Tamiko showed us surreal paintings and postcards for sale in the shops near the bridge that pictured the bridge as it had been - a solid and majestic link between coexisting cultures. No more. Tamiko also let us in on a few secrets about the bridge and its architect. According to legend, the bridge builders of the 16th and 17th centuries had to take responsibility for their labor with their lives. This meant that when the supports were pulled away from newly built bridges, the architect/designer would stand underneath it. If it was well designed and well built, it stayed up, and there was no problem. If there was a problem, it fell... on the architect. Accordingly, the architect of the Stari Most, fearing the worst, experimented with his design by building a small-scale model first over a nearby tributary of the Neretva. It worked and this bridge still stands. click to view a photograph Despite this success, when the full-scale bridge was unveiled, the designer was nowhere to be found. He seemed to have thought that it might not work. Well it did. For more than 400 years. Until modern weapons brought it down.

Looking down from the replacement suspension bridge, it was possible to see a romantic but impressive recovery operation underway. Workers have been carefully dredging the riverbed for pieces of the bridge in the hopes of reassembling it somehow, sometime. click to view a photograph We could not help but wonder if this would help repair the divide between people as well.

Walking through the Muslim area, the BikeAbouters also noticed a sight that was all too familiar. During the fighting, just as in Sarajevo, there was only a limited ability to bury people who died during the attacks. To leave a protected area was suicidal, so burial sights were improvised. The Muslim burial area we saw had once been a beautiful city park. click to view a photograph

Returning to the Mladi Most, the BikeAbouters gathered their gear and headed for their new friends's apartment for a shower and dinner. On the way there they provisioned themselves adequately (they hoped) for the dinner feast they planned to prepare and consume. Ethan, Anthony and Tamiko started the cooking ritual while Corinne and Padraic started the cleaning ritual (not together...silly). Later, Lukasz joined them for the eating ritual. After dinner they all headed to the Pavarotti Center for a musical event.

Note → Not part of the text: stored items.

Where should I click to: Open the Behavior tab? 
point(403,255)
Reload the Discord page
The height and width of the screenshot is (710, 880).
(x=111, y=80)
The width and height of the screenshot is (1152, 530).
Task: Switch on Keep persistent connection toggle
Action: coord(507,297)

The Pavarotti Center is a beautiful building whose construction costs were donated by Luciano Pavarotti and Bono (of U2 fame). While these famous sponsors apparently are not around very often, the building is put to very good use. Cheerfully painted, with gleaming marble, a café/restaurant (serving proper pasta dishes in honor of Luciano), recording and performance areas and a gorgeous courtyard, the center is used by the entire community.

Approaching the Pavarotti Center, one walks down a street full of destroyed buildings. But the Pavarotti Center looms like an oasis on the horizon and is a beautiful building. Concerts are held on a very frequent basis and this night was no exception. The BikeAbouters hung out with the Mladi Mosters and listened to several different groups perform including a rhythm group - led by the same guy who had led the drum session at the DIA Sarajevo Euroclub - using all sort of rhythm instruments (such as bongos, tambourines, wooden blocks and, oddly, stones), a local young man that used a computer to synthesize and play techno music, and an American bassist.

Finally the BikeAbouters surrendered to mounting exhaustion and allowed Tamiko to drive them "home" in the Mladi Most-mobile. They collapsed into bed in anticipation of their ride to Split the next morning.